Friday, September 6, 2013

Review: Action Comics #23.1 Cyborg Superman

It is the beginning of Villains' Month over at DC Comics, an event where the bad guys are taking over the comics and we get to hear their back stories, origins, and adventures. It is an interesting concept complete with the silly adornment of lenticular 3-D covers. But there are some reasons why I enter into this promotion with some trepidation.

For one, the DCU is already completely dark. What we need is a Heroes' Month, not a deeper look at the bad side of the universe.Second, the titles that might need a boost in sales that could come with something like this were left off the printers. You won't find Supergirl or Worlds' Finest or Vibe or Katana this month. And third, the lenticular covers are somewhat hit or miss.

Let's take a closer look at the first Villains' Month book I purchased, Action Comics #23.1, Cyborg Superman. And I will ask you to settle in because this is a long post with a long preamble before the review.

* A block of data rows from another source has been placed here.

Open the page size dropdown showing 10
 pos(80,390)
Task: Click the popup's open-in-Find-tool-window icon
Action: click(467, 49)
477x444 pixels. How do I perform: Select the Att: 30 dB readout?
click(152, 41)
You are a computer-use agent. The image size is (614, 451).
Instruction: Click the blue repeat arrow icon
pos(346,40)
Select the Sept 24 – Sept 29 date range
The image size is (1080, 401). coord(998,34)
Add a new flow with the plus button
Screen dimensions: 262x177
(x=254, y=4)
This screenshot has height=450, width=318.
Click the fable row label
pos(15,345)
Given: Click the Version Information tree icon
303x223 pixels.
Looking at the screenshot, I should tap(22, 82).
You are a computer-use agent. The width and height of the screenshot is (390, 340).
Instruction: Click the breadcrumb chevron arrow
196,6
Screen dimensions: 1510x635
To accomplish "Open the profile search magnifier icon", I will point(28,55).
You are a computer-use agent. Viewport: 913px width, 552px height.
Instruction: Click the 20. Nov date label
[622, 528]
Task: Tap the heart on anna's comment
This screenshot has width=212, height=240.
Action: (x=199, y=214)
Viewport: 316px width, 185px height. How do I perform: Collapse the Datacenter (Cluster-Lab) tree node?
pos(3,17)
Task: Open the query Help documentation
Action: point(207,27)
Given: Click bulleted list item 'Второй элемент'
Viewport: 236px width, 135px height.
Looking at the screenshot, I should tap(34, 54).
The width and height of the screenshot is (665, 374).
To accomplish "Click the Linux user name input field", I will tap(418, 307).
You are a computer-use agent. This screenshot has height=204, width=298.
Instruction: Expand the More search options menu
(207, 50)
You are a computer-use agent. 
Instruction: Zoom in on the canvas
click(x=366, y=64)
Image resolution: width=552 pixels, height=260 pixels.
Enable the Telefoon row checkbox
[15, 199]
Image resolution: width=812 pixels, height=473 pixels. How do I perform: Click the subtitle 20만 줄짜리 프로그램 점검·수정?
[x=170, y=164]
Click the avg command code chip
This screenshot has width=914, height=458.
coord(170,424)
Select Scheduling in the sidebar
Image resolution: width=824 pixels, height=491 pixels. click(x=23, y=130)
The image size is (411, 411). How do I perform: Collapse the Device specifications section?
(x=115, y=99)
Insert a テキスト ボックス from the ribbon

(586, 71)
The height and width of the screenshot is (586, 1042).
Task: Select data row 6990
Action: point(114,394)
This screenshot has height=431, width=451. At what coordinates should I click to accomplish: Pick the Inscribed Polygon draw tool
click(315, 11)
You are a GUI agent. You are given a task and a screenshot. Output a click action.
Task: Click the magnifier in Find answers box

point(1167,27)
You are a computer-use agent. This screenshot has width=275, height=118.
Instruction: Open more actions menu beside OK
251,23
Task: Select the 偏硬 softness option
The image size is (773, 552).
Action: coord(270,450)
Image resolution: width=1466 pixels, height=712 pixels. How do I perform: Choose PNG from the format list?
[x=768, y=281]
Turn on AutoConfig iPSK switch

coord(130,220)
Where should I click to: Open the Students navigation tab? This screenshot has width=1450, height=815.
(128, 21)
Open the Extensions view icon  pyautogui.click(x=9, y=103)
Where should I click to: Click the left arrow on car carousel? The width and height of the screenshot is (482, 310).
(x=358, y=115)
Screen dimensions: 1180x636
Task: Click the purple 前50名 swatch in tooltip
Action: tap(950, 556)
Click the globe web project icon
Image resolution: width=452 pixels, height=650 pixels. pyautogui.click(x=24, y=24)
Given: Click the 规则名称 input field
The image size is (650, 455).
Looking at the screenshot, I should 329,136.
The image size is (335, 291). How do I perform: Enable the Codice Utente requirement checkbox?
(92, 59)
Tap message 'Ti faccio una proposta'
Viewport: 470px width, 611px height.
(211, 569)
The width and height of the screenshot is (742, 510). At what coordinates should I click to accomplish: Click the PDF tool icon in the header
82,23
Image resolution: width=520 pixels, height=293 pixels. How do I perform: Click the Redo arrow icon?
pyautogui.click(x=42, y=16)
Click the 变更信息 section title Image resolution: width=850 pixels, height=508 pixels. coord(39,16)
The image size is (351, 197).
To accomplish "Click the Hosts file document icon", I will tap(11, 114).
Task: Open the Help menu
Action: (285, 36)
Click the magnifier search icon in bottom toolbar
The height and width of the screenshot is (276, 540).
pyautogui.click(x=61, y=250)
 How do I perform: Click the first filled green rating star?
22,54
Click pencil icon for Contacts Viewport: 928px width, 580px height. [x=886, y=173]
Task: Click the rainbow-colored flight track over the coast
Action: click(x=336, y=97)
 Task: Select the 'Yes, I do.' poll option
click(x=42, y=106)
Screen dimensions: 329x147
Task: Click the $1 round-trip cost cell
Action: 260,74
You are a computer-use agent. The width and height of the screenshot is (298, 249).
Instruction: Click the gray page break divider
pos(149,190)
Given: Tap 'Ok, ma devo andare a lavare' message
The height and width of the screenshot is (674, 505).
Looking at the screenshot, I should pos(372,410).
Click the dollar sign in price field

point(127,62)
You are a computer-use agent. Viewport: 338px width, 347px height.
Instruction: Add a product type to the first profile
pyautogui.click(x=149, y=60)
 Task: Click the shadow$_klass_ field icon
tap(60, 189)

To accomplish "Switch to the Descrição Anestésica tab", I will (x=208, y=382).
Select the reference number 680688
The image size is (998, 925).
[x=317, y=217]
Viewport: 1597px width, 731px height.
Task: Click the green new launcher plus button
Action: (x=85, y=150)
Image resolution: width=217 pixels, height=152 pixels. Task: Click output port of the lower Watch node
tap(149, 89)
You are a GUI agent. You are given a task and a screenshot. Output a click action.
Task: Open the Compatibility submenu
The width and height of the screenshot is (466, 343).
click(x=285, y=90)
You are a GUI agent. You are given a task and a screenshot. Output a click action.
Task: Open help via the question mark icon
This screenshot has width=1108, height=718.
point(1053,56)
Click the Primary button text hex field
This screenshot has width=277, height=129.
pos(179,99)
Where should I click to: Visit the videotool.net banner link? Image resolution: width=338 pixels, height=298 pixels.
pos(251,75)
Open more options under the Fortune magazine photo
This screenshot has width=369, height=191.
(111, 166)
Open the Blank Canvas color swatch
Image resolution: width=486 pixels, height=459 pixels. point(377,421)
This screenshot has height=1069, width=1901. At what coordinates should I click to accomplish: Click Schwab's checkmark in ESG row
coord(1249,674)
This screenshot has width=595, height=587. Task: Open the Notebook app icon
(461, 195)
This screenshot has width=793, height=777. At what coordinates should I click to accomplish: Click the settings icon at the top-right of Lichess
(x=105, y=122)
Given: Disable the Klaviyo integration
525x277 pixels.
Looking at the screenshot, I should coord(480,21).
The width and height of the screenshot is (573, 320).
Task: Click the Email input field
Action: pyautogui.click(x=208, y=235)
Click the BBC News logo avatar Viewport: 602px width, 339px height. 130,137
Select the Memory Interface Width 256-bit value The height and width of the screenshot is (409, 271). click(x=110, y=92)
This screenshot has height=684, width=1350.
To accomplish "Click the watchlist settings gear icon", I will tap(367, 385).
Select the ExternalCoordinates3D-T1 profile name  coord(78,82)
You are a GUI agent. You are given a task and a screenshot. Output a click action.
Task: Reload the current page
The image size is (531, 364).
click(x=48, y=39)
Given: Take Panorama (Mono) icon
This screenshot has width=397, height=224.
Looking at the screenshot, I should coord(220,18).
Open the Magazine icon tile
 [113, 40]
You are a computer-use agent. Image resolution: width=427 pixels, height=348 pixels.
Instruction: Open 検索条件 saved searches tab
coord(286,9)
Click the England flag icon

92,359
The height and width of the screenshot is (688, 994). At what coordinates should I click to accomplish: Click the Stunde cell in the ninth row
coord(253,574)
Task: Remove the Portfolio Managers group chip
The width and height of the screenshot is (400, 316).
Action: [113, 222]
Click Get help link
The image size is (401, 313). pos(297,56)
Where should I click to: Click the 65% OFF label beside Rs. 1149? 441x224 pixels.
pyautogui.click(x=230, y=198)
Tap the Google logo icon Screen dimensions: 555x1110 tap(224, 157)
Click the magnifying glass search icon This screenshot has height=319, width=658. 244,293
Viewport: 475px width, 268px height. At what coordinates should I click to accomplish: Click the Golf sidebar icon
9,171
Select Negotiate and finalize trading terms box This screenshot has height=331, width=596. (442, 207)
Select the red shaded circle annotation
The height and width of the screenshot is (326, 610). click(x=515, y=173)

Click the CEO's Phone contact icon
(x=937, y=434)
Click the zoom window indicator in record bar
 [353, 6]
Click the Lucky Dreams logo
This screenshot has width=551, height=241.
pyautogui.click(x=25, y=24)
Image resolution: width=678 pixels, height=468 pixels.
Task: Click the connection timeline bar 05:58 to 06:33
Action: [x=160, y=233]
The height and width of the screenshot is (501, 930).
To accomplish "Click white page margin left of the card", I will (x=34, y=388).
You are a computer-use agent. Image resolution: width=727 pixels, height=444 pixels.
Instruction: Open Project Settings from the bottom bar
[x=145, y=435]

This book takes a close look at the new Cyborg Superman, the villain that Supergirl is fighting in her book. It turns out that the Cyborg is the corrupted form of Supergirl's father Zor-El. It is written by the current writer of Supergirl. Shouldn't this be Supergirl #23.1? And while the 3-D effects of the Cyborg work well on the cover, Superman in the background is always blurry. And why is Superman even on the cover?

But outside of those publicity concerns, I will be up front in saying that I didn't like this issue. And most of that revolves around the idea that, once again, DC has decided that Zor-El is a villain. It was bad enough when Jeph Loeb and Joe Kelly had him be insane, having his naked teenage daughter prance around him, while vowing to kill Kal-El. Luckily, Geoff Johns and Sterling Gates were able to retcon that version.

With the New 52, Mike Johnson and Michael Green made him less of the perfect father and more of a tortured soul. Much like Jor-El, he loved his family and wanted to save his child from the destruction of Krypton. Unlike Jor-El, his means don't justify the ends. He didn't tell Alura of the upcoming disaster. He experiments on Kara. He tricks his daughter into the rocket. He did all of this to save his family from the dread of their impending doom and to increase Kara's chances of living. He didn't seem evil. He seemed desperate, willing to do anything to save his family in the least psychologically scarring way. I didn't like this Zor-El. But I didn't hate him either. If anything I pitied him for not thinking he could include his family in his plans. Things don't turn out well ... but he tried.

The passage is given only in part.